Amelia Gray has such a gentle style of prose, casual and really pleasant to ease into reading. It is always fun to watch how it reveals her often disturbing or at least irreverent narrative turns. It creates a fantastic amount of tension, too. I suppose I'd liken it to the greats of the past. She brings to mind the matter-of-factness despite its twilight zone subject matter of writers like Shirley Jackson, Roald Dahl and, yes, George Saunders. She's great at picking out minutiae to have her characters obsess over, too, like a bag of frozen tilapia, a human tongue for possible ingestion or the hostage negotiating skills of javelina. Prepare yourself and enjoy.
Stories for Nighttime and Some for the Day (Penguin Books, 2011). I've reread this book a couple times now. It's really a wonder of spare prose and fabulism. Loory is so subtle, so precise with his strangeness.
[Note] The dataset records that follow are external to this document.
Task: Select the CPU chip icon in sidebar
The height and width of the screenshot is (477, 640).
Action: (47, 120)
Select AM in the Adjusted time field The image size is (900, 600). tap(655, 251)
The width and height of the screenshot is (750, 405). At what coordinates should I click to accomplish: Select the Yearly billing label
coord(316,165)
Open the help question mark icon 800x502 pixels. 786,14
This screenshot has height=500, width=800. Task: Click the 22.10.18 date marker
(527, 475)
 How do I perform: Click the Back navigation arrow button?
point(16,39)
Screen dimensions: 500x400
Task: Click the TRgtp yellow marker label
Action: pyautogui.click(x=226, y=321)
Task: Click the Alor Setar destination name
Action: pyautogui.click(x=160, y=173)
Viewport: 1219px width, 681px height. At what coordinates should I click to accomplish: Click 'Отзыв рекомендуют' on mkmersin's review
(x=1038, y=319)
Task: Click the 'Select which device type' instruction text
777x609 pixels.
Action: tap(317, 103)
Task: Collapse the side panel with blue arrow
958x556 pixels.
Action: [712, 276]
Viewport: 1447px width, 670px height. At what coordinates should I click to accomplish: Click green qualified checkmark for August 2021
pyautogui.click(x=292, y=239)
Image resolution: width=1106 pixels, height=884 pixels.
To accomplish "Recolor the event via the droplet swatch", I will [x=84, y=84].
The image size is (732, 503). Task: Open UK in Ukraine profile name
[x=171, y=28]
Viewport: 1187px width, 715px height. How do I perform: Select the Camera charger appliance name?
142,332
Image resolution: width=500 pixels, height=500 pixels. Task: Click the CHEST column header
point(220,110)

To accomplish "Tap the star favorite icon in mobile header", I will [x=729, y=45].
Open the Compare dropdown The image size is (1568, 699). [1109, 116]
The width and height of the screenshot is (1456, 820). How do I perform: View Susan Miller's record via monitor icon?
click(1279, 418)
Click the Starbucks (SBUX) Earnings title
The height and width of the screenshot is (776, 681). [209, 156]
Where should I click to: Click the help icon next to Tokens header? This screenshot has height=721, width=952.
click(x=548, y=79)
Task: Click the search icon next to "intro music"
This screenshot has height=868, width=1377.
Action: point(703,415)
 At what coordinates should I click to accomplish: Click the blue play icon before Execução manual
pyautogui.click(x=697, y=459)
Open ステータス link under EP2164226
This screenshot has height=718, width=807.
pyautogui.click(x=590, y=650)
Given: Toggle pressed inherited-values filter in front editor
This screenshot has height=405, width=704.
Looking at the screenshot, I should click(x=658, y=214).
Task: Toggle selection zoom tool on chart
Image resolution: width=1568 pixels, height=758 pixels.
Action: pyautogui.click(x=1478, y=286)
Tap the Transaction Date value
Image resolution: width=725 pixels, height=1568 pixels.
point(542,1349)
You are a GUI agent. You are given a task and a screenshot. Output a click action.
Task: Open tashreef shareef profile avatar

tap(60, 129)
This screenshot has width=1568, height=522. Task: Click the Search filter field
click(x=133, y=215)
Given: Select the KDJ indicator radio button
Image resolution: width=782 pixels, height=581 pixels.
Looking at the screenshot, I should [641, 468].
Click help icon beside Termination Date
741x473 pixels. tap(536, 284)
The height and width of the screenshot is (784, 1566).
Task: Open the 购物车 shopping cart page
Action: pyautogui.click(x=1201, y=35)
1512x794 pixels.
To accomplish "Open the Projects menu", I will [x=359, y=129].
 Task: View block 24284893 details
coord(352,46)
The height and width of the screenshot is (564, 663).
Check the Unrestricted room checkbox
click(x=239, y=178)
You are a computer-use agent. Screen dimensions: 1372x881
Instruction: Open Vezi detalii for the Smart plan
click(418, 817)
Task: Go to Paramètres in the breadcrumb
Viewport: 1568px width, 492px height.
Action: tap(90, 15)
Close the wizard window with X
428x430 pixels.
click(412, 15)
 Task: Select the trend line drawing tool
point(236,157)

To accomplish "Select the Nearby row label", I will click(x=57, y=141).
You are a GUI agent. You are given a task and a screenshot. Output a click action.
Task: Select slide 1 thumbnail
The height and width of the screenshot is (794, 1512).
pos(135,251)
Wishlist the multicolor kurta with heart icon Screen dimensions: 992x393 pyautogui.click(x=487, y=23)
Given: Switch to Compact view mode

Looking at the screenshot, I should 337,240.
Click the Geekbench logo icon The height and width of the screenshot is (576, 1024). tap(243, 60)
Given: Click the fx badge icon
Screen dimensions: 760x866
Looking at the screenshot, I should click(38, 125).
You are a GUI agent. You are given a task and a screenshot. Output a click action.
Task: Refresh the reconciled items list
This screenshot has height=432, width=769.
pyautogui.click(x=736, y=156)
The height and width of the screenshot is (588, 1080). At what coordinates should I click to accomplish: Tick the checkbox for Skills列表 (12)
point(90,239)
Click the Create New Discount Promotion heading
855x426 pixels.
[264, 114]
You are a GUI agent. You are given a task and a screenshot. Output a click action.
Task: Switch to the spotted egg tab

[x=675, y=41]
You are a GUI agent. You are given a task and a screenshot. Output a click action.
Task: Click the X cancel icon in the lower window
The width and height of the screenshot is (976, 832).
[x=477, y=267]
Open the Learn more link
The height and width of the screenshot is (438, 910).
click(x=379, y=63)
I heard him explain to Brad Listi on the Other People Podcast that he has certain, if I'm not totally bungling this, mathematical methods for determining some of the plot turns and whatnot. That just sounds cool to me. And it works, if that's actually what he does. It works well. His stories are mazes of ambiguity, reminding me of Kafka in some respects but really are something entirely new. Fiction that's all his own. And the darkness that floats through his work is so appealing. Even in stories with "happy endings" we get this sense as readers that the other shoe is soon to drop. Things can be very grim, especially in the world of fiction. It's why we keep reading. We want to see things. Loory wants to tell you things. His characters are meant to experience things. Certainly he develops a sense of who they are, these characters, at their core. But he's more interested in how the nameless will respond in any given situation, at least that's been my takeaway. It's why almost no character in any of the stories, certainly no main character, is referred to as anything other than "the man" or "the woman." You don't need to know. Judge them by their actions, or their paltry little circumstances, as Nietzsche might refer to them.
HONORABLE MENTIONS: Adam Levin's
Hot Pink, Mathias Svalina's
I Am a Very Productive Entrepreneur, and Patrick Somerville's
The Universe in Miniature in Miniature.